Claude's broader usage infrastructure is itself layered and non-intuitive. Max plan subscribers navigate at least three distinct limit types simultaneously: session limits (capped per 5-hour rolling window, with higher multipliers for Max 5x versus Max 20x tiers), weekly limits (introduced around August 2025 to cap aggregate usage across a 7-day period), and monthly session counts. These limits operate independently — a user can exhaust a session quota while the weekly limit remains largely untouched, which is precisely what produces the "green bars but blocked" experience described in the post. Claude Design adds a fourth layer on top of this structure: its own weekly allowance and its own extra usage pool. The $200 free extra usage credit the subscriber received appears to have been specifically tied to Claude Design rather than functioning as general-purpose Max plan credit, a distinction that was apparently not communicated clearly at the time of the promotional offer.

The practical consequence for the user is stark: full Max subscription fees, extra usage add-ons, and promotional credits have all been consumed or exhausted, yet continuing to use Claude Design requires purchasing yet another Claude Design-specific extra usage allocation. This creates a situation where a subscriber paying a premium tier effectively has multiple independent meters running simultaneously, with no unified dashboard view that clearly delineates which pools belong to which product. The Usage settings panel, as the poster notes, does not surface the Claude Design quota as a visually distinct category, making it nearly impossible to preemptively manage consumption before hitting a hard block.

This episode connects to a broader pattern in Anthropic's rollout of new Claude capabilities: specialized tools and beta features — Claude Design, Claude Code, and similar products — are increasingly governed by usage policies that diverge from the parent subscription's terms, often without prominent disclosure. A TechCrunch report from July 2025 documented similar friction when Anthropic tightened Claude Code usage limits without notifying subscribers, drawing significant user complaints about opaque policy changes. The underlying tension is between Anthropic's need to manage compute costs on resource-intensive agentic and design-generation workloads, and users' reasonable expectation that a premium subscription grants coherent, unified access to the Claude product suite. As Claude expands into more vertically specialized tools, the risk of subscription fragmentation — where each capability carries hidden sub-limits — grows accordingly.
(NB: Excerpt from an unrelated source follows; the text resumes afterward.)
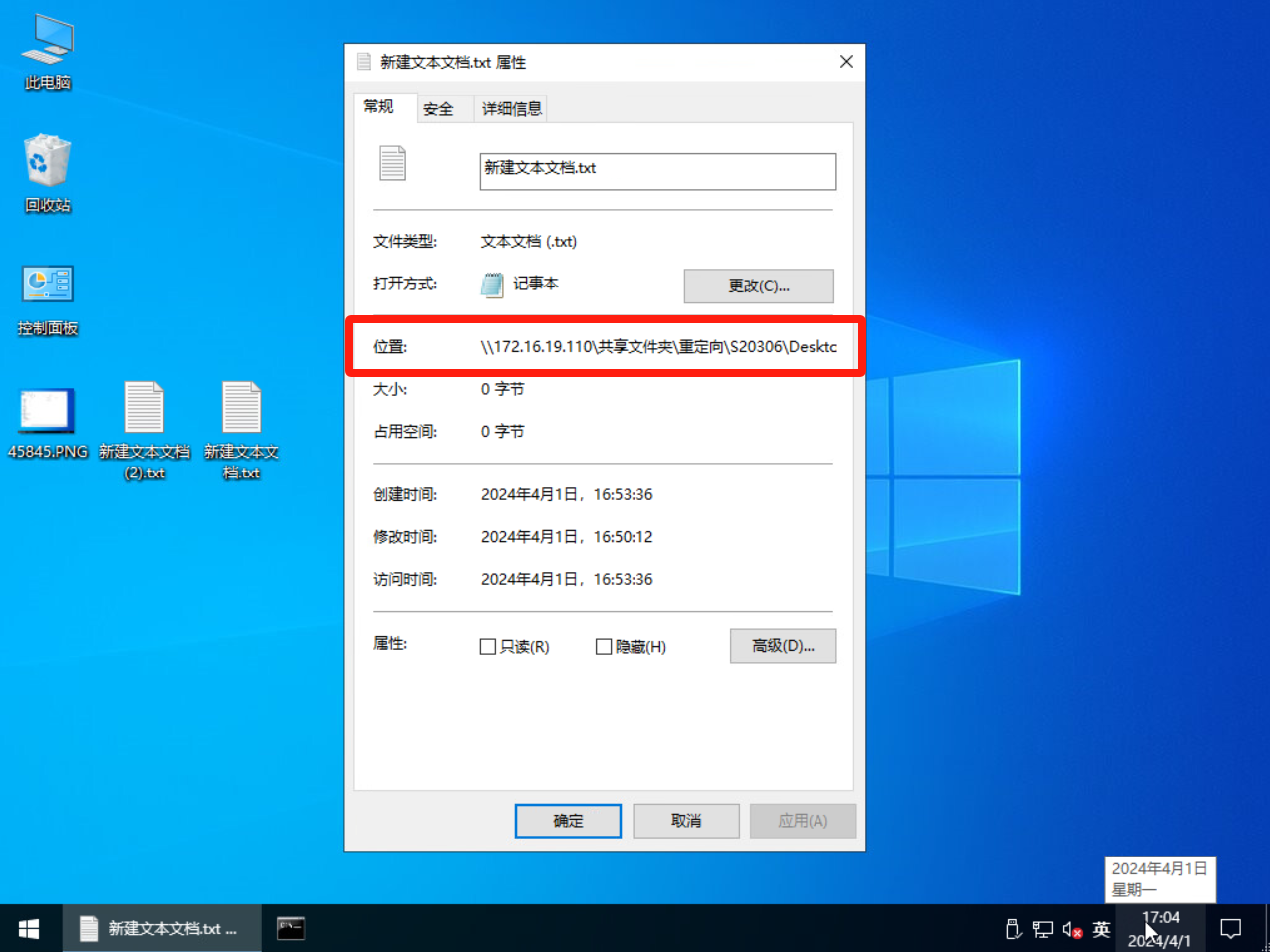This screenshot has height=952, width=1270.
Task: Open 高级(D)... advanced attributes
Action: (x=783, y=646)
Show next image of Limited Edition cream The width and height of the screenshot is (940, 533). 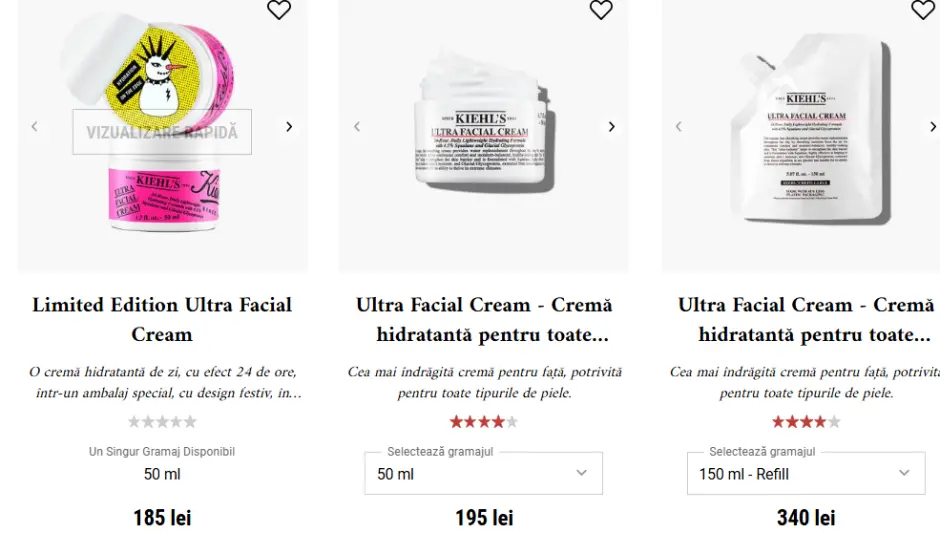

The transparency and UX implications here are significant for Anthropic's enterprise positioning. Users evaluating Claude Max for professional workflows are making cost and reliability decisions based on an assumed usage model that, in practice, does not hold for certain product surfaces. A unified billing dashboard that clearly distinguishes per-product quota pools, surfaces credit applicability at the point of purchase, and provides real-time cross-product consumption visibility would substantially reduce this category of confusion. Until Anthropic consolidates the presentation of these limits — or restructures the plans to make multi-product access genuinely unified — Claude Design and similar specialized tools will continue to generate user frustration that undermines confidence in the Max plan's value proposition at exactly the moments of heaviest professional use.